Sanal körlük başladı

Sanal dünyasındasındır artık. Dijital seni içine çekmiştir. Sanal kart ile bedavaya aldığını düşünürsün. Evine bir bak ne kadar ihtiyacın olmayan şeyler almışsın. Formül bu aslında : “İhtiyacın olmayan hiçbir şey alma”. İstediğini değil ihtiyacın olanı al. Her istek ihtiyaç değildir anla artık. O nedenle bir şey alacağın zaman düşün “istediğin için mi alıyorsun ihtiyacın olduğu için mi?”…

Yeni evli kişilerin evleri çok hoşuma gider. Ne kadar sadedir. “Minimal Yaşam” gibi az ve öz eşya vardır. Acil ihtiyaçlar alınmış, istekler sonraya bırakılmıştır çünkü. Aynı eve  iki yıl sonra git tanıyamazsın. Ne kadar çok mutfak eşyası vardır.  Bazı evlerdeki çay bardağı adeti köy kahvehanelerinde yoktur. Bazı evlerdeki çatal bıçak çanak çömlek adeti esnaf lokantasında yoktur. Onlarca kıyafet alırız ama en sık giydiğimiz kıyafetler 5-6’yı geçmez.
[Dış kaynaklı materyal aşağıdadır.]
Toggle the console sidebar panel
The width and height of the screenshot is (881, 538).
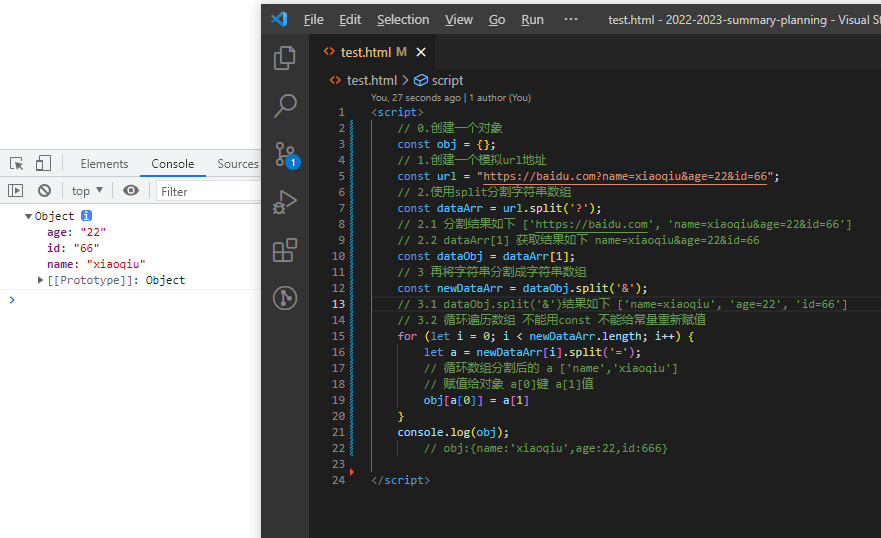(16, 190)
Sistem seni sömürdüğüne yabancılaştırır, masraflara da

Felsefede hoşuma giden bir kavram vardır : Yabancılaşma! Sisteme o kadar çok uyum sağlarsın ki sömürüldüğünü unutur sistem ile bütünleşirsin. Banka ile o kadar çok içli dışlı olmuşsundur ki zamanla alınan masraf komisyon ücret sana normal gelmeye başlar. Halk tabiri ile  kanıksarsın. İşin gereği gibi düşünmeye başlarsın. Niçin aldıklarını sorgulamaz daha az almaları için uğraşırsın bazen. Bankalar artık Dijital alıyor masrafları. Vatandaş gözü ile görmediği için bun fark bile edemiyor. Hala aynı beklenti içindeyiz. Dijital toplu yapılan masraf, komisyon, ücretler toplu olarak Kamu Otoritesince Bankalara iade ettirilmeli.
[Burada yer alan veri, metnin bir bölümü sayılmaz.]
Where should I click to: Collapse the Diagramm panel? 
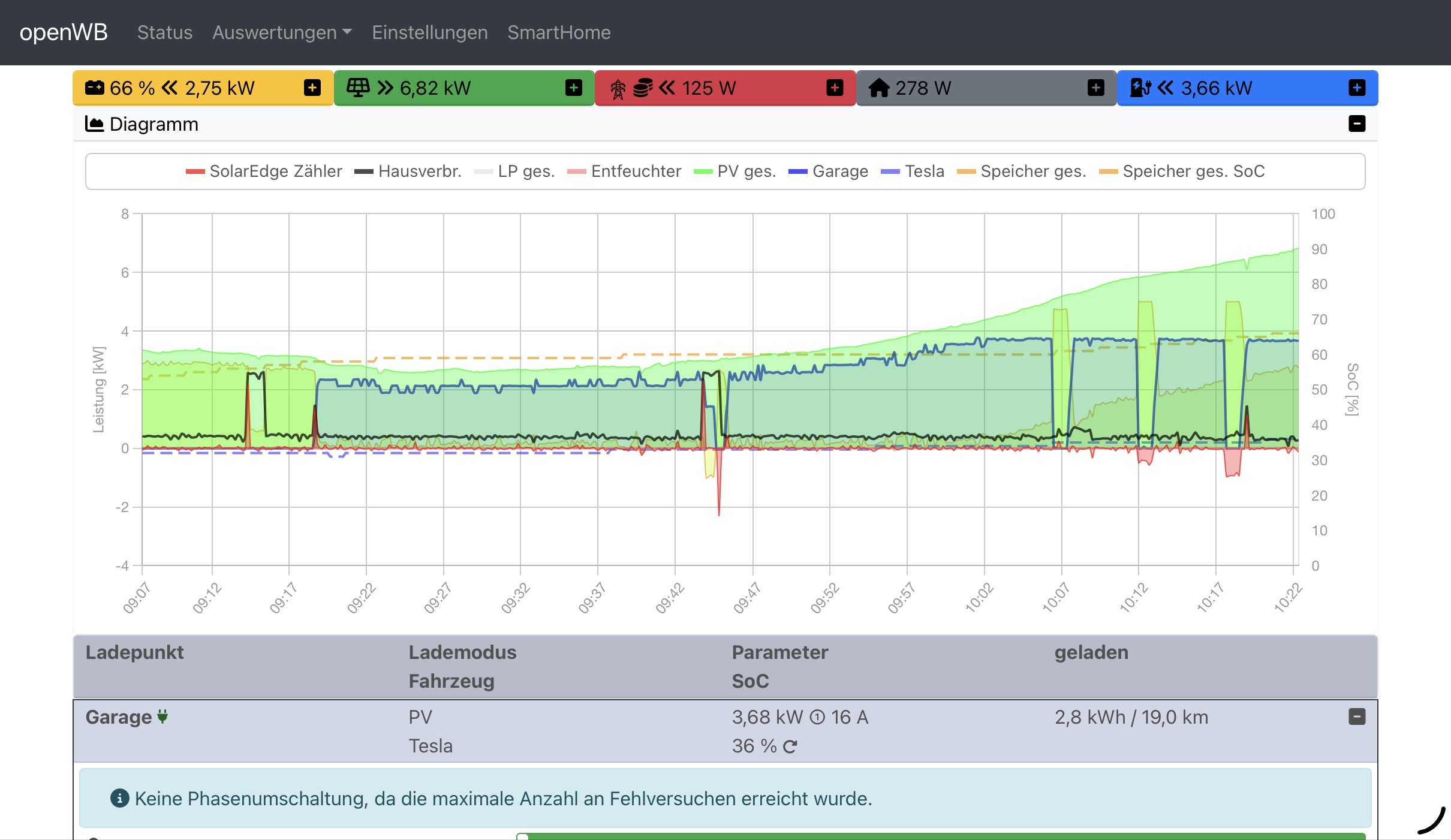(1357, 124)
Yok öyle git mahkemeye ver, yıllarca geri almaya uğraş.

Bankalar bunu bildikleri için daha çok can yakar. Geçen ay fahri Trafik denetmeninden “far yakmışım” diye UŞAK’da 80.-TL Trafik cezası geldi. Önce, “gece yanlışlıkla uzunları mı yaktım acaba” diye aklıma geldi. Bir de baktım sabah 09:57’de ceza saati. Trafiği aradığımda “itiraz edersen iade alırsın ama uğraşman lazım” dediler.” Fahri denetmenleri uyaracaklarını” söylediler ve hak verdiler itirazıma. En azından bankalar gibi “git istediğin yere şikayet et, istersen mahkemeye ver kazanırsan iade ederiz” demediler.

TBB’ni tebrik ederim

İyiye iyi TBB aynı zamanda BDDK’nın sitesinden de yönlendirilecek şekilde verilen hizmetlerde bankalar arasında ücret – komisyon- masraflarda karşılaştırma yapmak için bir site kurdu : https://www.bankacilikurunvehizmetucretleri.org.tr/

İyiye iyi, gayet de güzel olmuş bu şekilde tek tek uğraşmaktansa hangi banka hangi hizmetten ne kadar ücret komisyon alıyor toplu görebileceğiz. Önümüzdeki günlerde bankalar arasındaki bu tabloda  aynı hizmette niye uçurumlar oluyor araştırıp yazacağız.